Podstawę faktyczną decyzji stanowiło ustalenie, że podatnik w badanym okresie zawyżył podatek naliczony o łączną kwotę 39.558 zł oraz zaniżył podatek należny o kwotę 12.980 zł. Kwestionując prawidłowość rozliczeń po stronie podatku naliczonego organ wskazał, że w ewidencji zakupów VAT za październik 2005 r. podatnik ujął faktury VAT nr 343/05 z 10.10.2005 r., na wartość netto 31.400 zł, VAT 6.980 zł; nr 349/05 z 26.10.2005 r. na wartość netto 28.000 zł, VAT 6.160 zł; nr 354/05 z 28.10.2005 r. na wartość netto 79.000 zł, VAT 17.380 zł - na których jako sprzedawca figuruje firma "C" sp. z o.o., oraz faktury VAT nr 49/05 z 21.10.2005 r. na wartość netto 39.000 zł, VAT 2.730 zł; nr 25/05 z 31.10.2005 r. na wartość netto 16.000 zł, VAT 3.520 zł i nr 53/05 z 31.10.2005 r. na wartość netto 13.000 zł, VAT 2.860 zł -. na których jako sprzedawca figuruje firma E Sp. z o.o.
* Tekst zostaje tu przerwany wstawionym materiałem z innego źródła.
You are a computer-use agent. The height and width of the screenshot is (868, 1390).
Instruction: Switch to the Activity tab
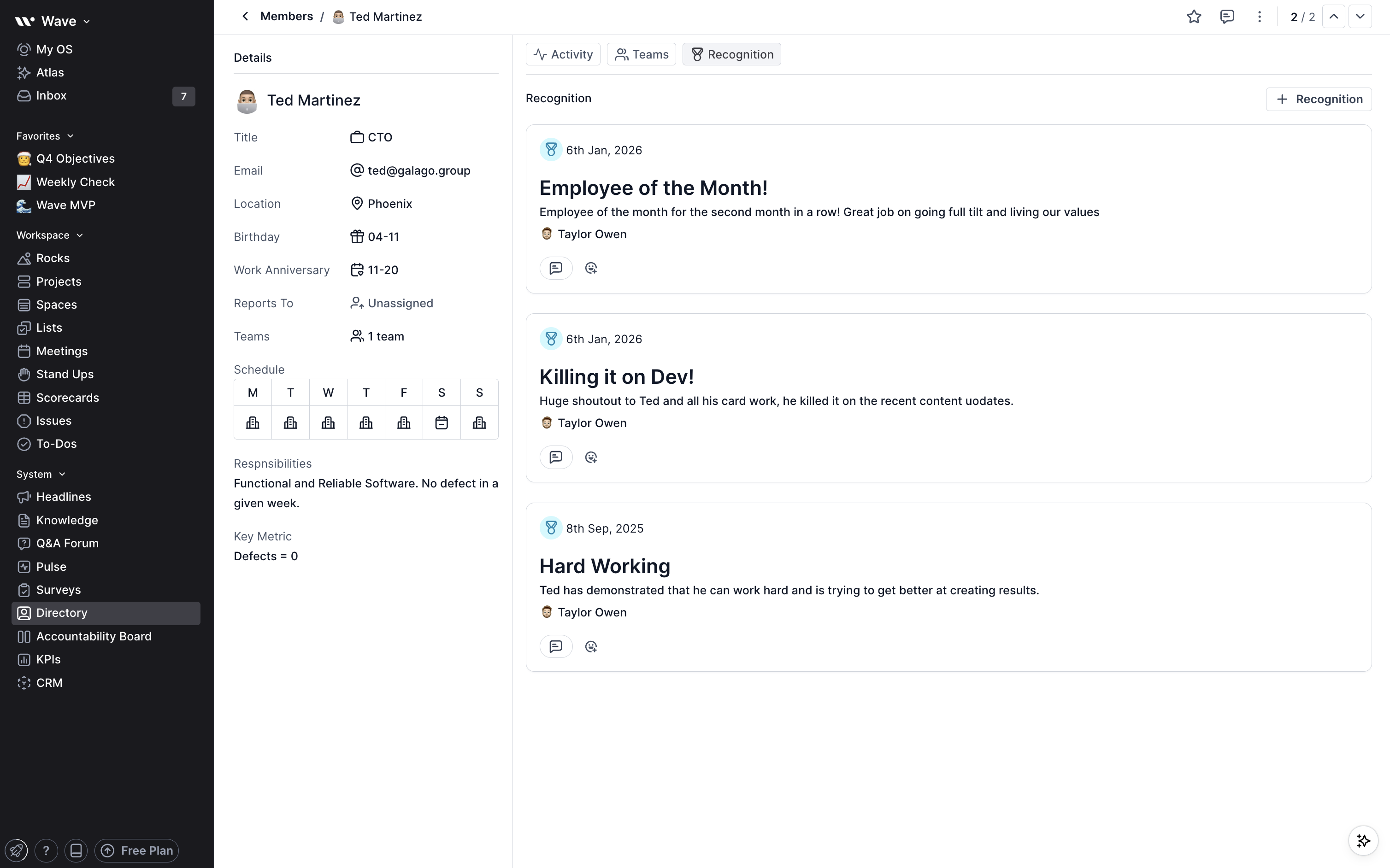click(563, 54)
W ocenie organu, powyższe faktury nie odzwierciedlały rzeczywistych transakcji, gdyż przeprowadzone czynności sprawdzające w spółce E Sp. z o.o. wykazały, iż firmy te nie dokonywały w 2005 r. sprzedaży na rzecz podatnika. Także sam podatnik w toku przesłuchania w charakterze strony przyznał, że nie nabywał usług udokumentowanych wymienionymi fakturami, wskazując, że zostały one przez niego sfałszowane. Mając zatem na uwadze treść art. 86 ust. 1 i 2 ustawy z dnia 11 marca 2004 r. o podatku od towarów i usług (Dz.U. z 2004 r., nr 54, poz. 535 ze zm.)-/dalej jako p.t.u/ organ odmówił stronie prawa do odliczenia podatku naliczonego wykazanego na fakturach nie mających odzwierciedlenia w rzeczywistości.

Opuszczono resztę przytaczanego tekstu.